British anthropologist and evolutionary psychologist Robin Dunbar suggests that the maximum number of relationships that an individual can maintain is 150. His research found a correlation between primate brain size and the average size of a social group.
Dunbar’s work has been variously challenged. Cognitive scientist Philip Lieberman suggests that the number of relationships a human being can manage is between 30 and 50 people. His thesis is that the size of a community is limited by the number of mouths that can be fed without rudimentary agriculture.

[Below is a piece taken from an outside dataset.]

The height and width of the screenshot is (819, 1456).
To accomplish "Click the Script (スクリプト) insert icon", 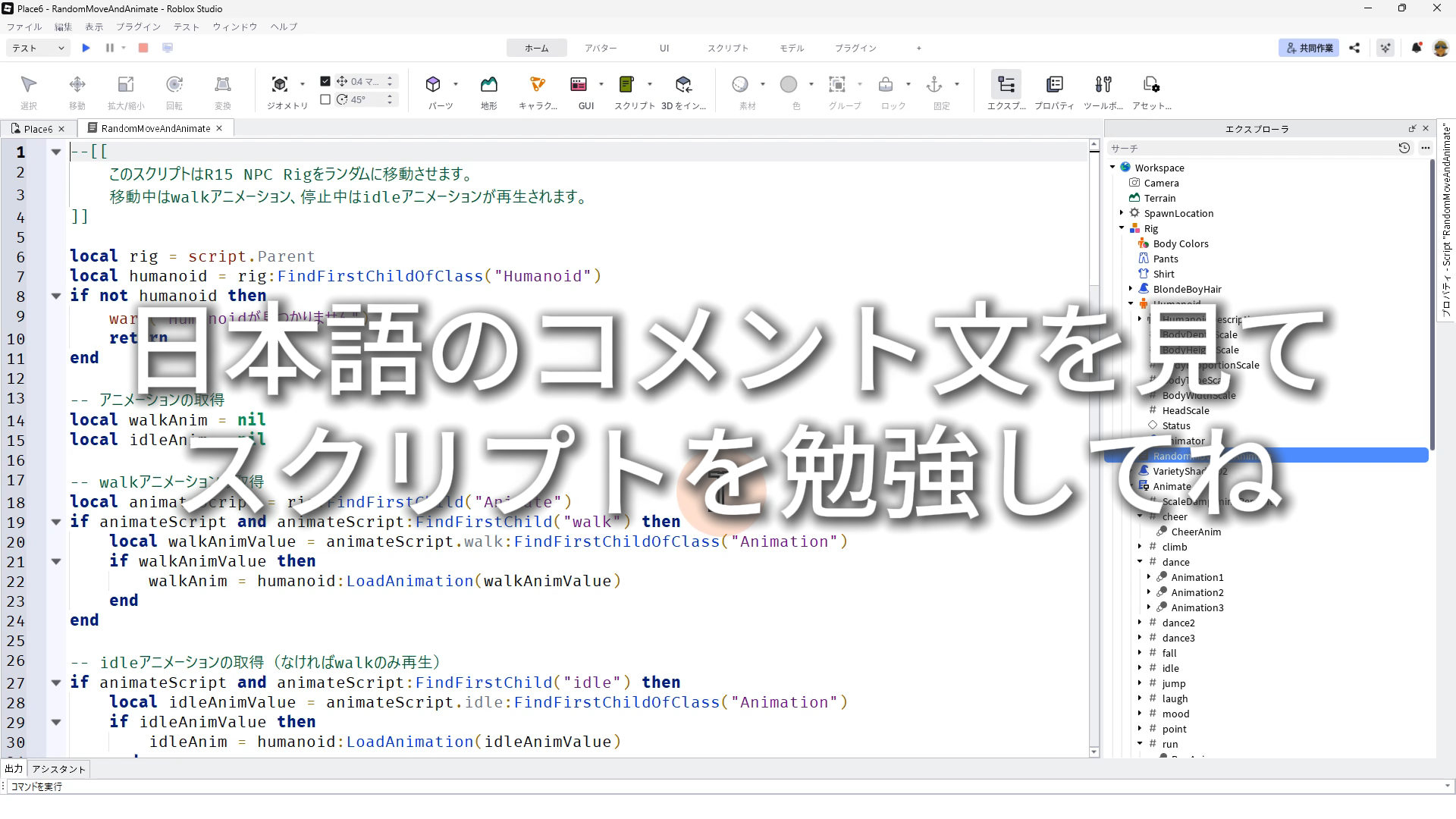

Recognising that there’s an upper limit to the number of relationships you can maintain can be liberating. Indeed an alternative approach to managing relationships on LinkedIn is restricting connections to only those people you know and work with on a regular basis.
My connections make up the layers of my professional life. You can trace my 25 year old career through these connections via my formal education and my work history. It’s like the concentric rings of a tree.
There are people I’ve worked with directly such as clients, colleagues and vendors. There are academics, analysts, financiers, journalists and students. There’s people that I’ve met at conferences, engaged with via email, and people I know in no other way but through reputation.
I’m happy to connect and engage with anyone on LinkedIn providing there’s a clear value exchange. I frequently use the platform to seek help, make introductions and look up people from my network. It’s become my modern day address book.
Bad behaviour exists on the platform as it does in any walk of life. Nagging vendors selling via direct message are tedious. Inappropriate personal solicitations are plain wrong. Use the tools on the platform to proactively manage your network.
LinkedIn has worked hard to drive engagement on the platform. Like all social media platforms it monetises data and engagement through advertising.
Articles and updates in the news feed are useful and enable people to share their expertise; prompts to celebrate birthdays and work anniversaries less so. It’s the difference between a meaningful conversation and a passing social acknowledgement.
The LinkedIn algorithm rewards quality content and conversation with seemingly serendipitous connections. It’s a personal form of inbound media but quality is key.
Therein lies the value of LinkedIn. It’s a virtual personal network of reputation. It’s like Checkatrade, Glassdoors or TripAdvisor for professional expertise. It’s your community. The value it returns to you is directly proportional to the energy you invest.